34 Gedanken zu „Zarathustra, ein Denker oder ein Prophet? (2)

  1. Pingback: Zarathustra, ein Denker oder ein Prophet? (1) | Online-Magazin Pârse&Pârse پارسه و پارسه

  2. Der Autor hat nun klar herausgearbeitet, dass Zarathustra aus sich seine Gedankenwelt für seine/n Gott/Götter geöffnet hat und und durch eigenständiges Denken, sozusagen als Urvater aller Philosophie, den Menschen auf diesen sein/en Gott hin versucht auszurichten. Eine echte Botschaft von seinem Gott/Göttern hat er im Gegensatz zu denPropheten der anderen monothestischen Religionen nicht erhalten. Er musste sich selbst die Mühe und auf den Weg machen, dem Schöpfer von sich aus mental auf die Spur zu kommen.

    Einen Riss im Denken, so meine ich, hat Zarathustra hier allerdings schon gemacht, weil er den Menschen als Ideal gedacht hat. Und das stimmt nicht mit der Realität überein und kann nicht mit ihr übereinstimmen. Vielleicht irre ich mich da. Aber er kommt damit jedoch der Erschaffung des Menschen als „EBenbild“ des Wir (Gottes) nahe. Das Ebenbild ist nur dann Ebenbild, wenn es sich auch „göttlich“, verhält.

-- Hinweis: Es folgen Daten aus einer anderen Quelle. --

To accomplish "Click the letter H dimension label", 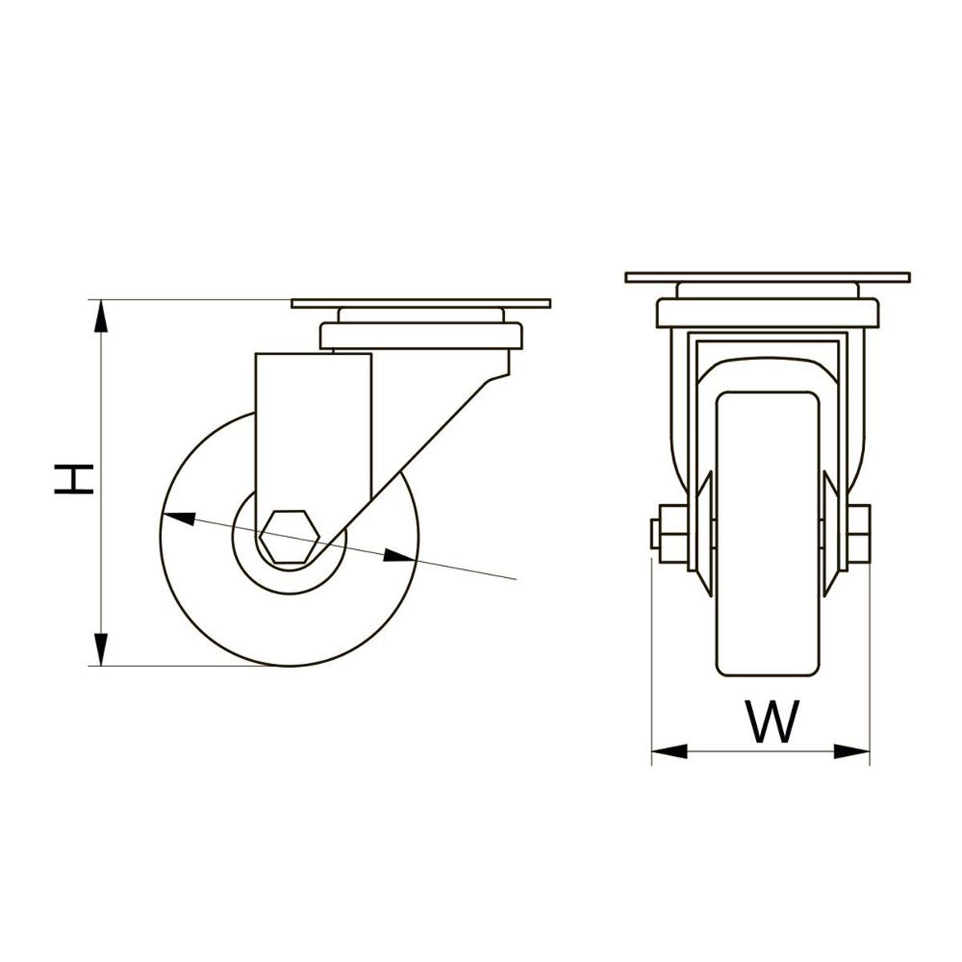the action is pyautogui.click(x=74, y=479).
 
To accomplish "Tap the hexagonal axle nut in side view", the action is pyautogui.click(x=289, y=536).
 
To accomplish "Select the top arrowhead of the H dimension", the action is pyautogui.click(x=101, y=316).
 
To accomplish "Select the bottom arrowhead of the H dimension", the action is pyautogui.click(x=101, y=649).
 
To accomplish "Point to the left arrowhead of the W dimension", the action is pyautogui.click(x=669, y=765).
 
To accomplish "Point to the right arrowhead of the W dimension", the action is pyautogui.click(x=852, y=765).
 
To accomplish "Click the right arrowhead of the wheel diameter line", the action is pyautogui.click(x=399, y=556).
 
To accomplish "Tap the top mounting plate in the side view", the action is pyautogui.click(x=421, y=304).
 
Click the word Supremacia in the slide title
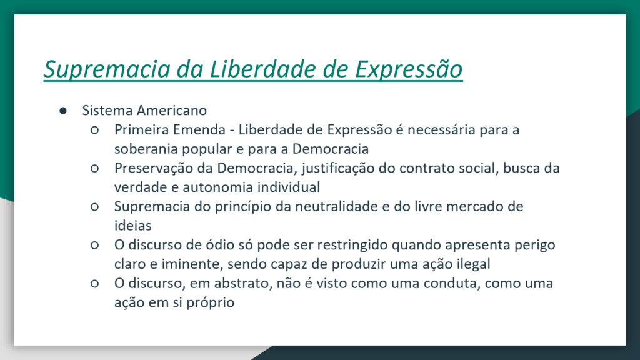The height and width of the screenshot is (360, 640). (x=107, y=69)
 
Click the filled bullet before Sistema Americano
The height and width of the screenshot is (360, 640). (x=63, y=111)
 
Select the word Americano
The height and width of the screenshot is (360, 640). (x=172, y=110)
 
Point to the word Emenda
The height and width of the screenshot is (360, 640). (x=199, y=129)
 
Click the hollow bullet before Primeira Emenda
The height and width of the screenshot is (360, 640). (x=95, y=130)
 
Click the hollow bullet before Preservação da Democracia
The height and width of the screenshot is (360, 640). (x=95, y=169)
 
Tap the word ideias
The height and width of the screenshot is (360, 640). (x=133, y=226)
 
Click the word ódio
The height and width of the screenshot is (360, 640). (x=218, y=245)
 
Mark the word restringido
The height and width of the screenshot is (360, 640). (x=352, y=245)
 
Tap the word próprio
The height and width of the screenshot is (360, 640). (x=210, y=303)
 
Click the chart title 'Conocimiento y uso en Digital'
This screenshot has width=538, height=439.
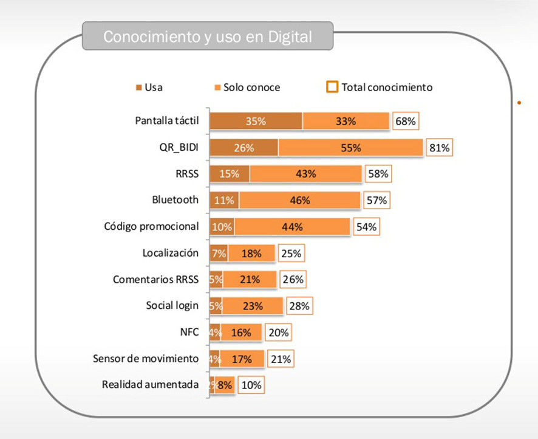[x=207, y=36]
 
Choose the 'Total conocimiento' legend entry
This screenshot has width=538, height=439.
[x=380, y=87]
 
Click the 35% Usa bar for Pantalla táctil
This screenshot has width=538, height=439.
[x=256, y=121]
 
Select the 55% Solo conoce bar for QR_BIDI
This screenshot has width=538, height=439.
[x=350, y=148]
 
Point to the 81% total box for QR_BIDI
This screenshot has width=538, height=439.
[x=439, y=148]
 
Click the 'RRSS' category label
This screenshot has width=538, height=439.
[x=186, y=173]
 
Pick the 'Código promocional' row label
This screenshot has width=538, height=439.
[x=151, y=226]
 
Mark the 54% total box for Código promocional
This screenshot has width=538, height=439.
[x=367, y=227]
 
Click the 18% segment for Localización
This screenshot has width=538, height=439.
[x=251, y=253]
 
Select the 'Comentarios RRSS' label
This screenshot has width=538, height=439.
[x=155, y=279]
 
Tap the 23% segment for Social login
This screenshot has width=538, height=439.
[x=253, y=306]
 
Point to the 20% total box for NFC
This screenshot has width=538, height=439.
[x=278, y=332]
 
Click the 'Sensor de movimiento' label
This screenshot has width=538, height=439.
[x=146, y=358]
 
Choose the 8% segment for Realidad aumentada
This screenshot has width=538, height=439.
[x=225, y=384]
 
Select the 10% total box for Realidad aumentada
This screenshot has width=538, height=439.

Und die Charakterisierung des „Göttlichen“ musste außer im Islam in den anderen Monotheismen evolutionär eine geradezu revolutionäre Entwicklung durchmachen., beginnend von der Vorstellung Gottes als tyrannischer Allmächtiger (in dem der Islam noch heute gefangen ist) hin zum Gott der absoluten Liebe.

    Ohne inhaltlich etwas Näheres von Zarathustra erfahren zu haben, außer den Eckdaten seiner Denkweise, kann ich mir vorstellen, dass er diese Entwicklung, für die Juden- und Christentum 2000 Jahre gebraucht haben, irgendwie gedanklich-philosophisch, weniger theologisch, bereits vorweggenommen haben könnte und sich darum in jeder Religion, wie Frau Boyce so schön formulierte, ein Zweig oder eine Frucht seiner Gedankenwelt befindet.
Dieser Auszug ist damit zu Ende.